# Plated pistol bullets



## Seneca (Nov 16, 2012)

What is your take on plated bullets. 
I've used them with fairly good success in reloads for target practice. Take for example Berry's plated bullets, you get a 250 count box of bullets (only) that run cost wise anywhere from 25 to35 bucks. 

Smaller bullets 9mm etc. are less larger bullets .45ACP etc. are more. Yet the cost savings over conventional jacketed bullets is considerable and for reloaders on a budget. That's a good thing. Agree!

I've heard they can shed the plating at high velocity or if the crimp is such that it cuts through the 5 to 7 thousandths of an inch plating. I've never had the problem. So I have no first hand knowledge in that regard.

Merry Christmas!
and a Happy new year.


----------



## Chipper (Dec 22, 2012)

You answered your own question. They are great for plinking. Wouldn't relay on them for much else.


----------



## jimb1972 (Nov 12, 2012)

I have been shooting them at targets for years, Berry's mostly. They work well for target shooting and are a very soft lead, I would expect they would expand very well, they splatter off my steel plate more than my hard cast bullets.


----------



## wallyLOZ (May 12, 2013)

Been using plated bullets for practice rounds and plinking. No issues so far. Much cheaper than FMJ or HP. Have not tried any rifle rounds.

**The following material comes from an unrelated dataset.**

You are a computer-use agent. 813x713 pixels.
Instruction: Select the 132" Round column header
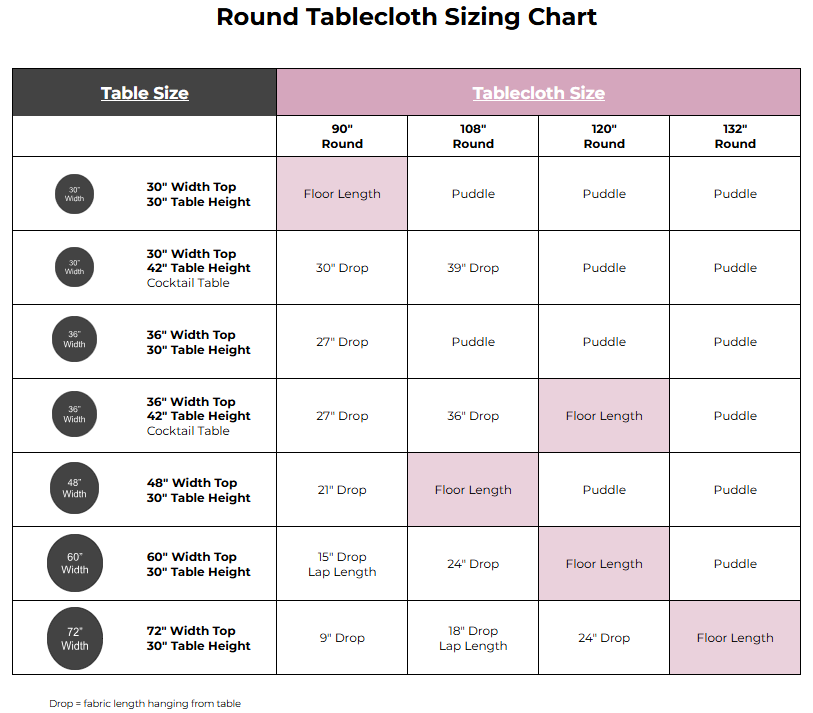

I've also heard they can shed the plating, but haven't experienced it or had a problem with fouling the barrel. I tend to load on the light side of the reccomended charge for practice. Berry's website says to never exceed 1250fps or about 900fps for a 45ACP.


----------



## Piratesailor (Nov 9, 2012)

Excellent for plinking and target use.


----------



## Infidel (Dec 22, 2012)

I've had great luck with plated bullets in .45ACP. I've used Rainier bullets a couple times and they are accurate in my 1911 and also in my friends XD. Not sure I would want to stake my life on them but I suppose in a pinch they would probably do the job.

-Infidel


----------



## AquaHull (Jun 10, 2012)

Plated bullets get treated the same as lead, very little to no crimp, and for gosh sakes leave the Lee Factory Crimp in the case in a drawer.


----------



## AquaHull (Jun 10, 2012)

Thinking of plated bullets, this is all I use now,I wait for a 10,15 or 17% off sale like the 10% one going now. I also use the 224 55gr FMJBT with good results

X-Treme Bullets the finest hard-cast bullets and plated bullets money can buy

ETA-It looks like the 10 off sale put a hurtin' on their supply


----------



## BamaBoy101 (Dec 9, 2013)

jimb1972 said:


> I have been shooting them at targets for years, Berry's mostly. They work well for target shooting and are a very soft lead, I would expect they would expand very well, they splatter off my steel plate more than my hard cast bullets.


I shoot high pressure loads and they tend to deform and loose accuracy.


----------



## Seneca (Nov 16, 2012)

I'm mostly looking at plated bullets as an alternative to using cast lead bullets because they are easier to clean up after a shooting session and also to save money over jacketed bullets.


----------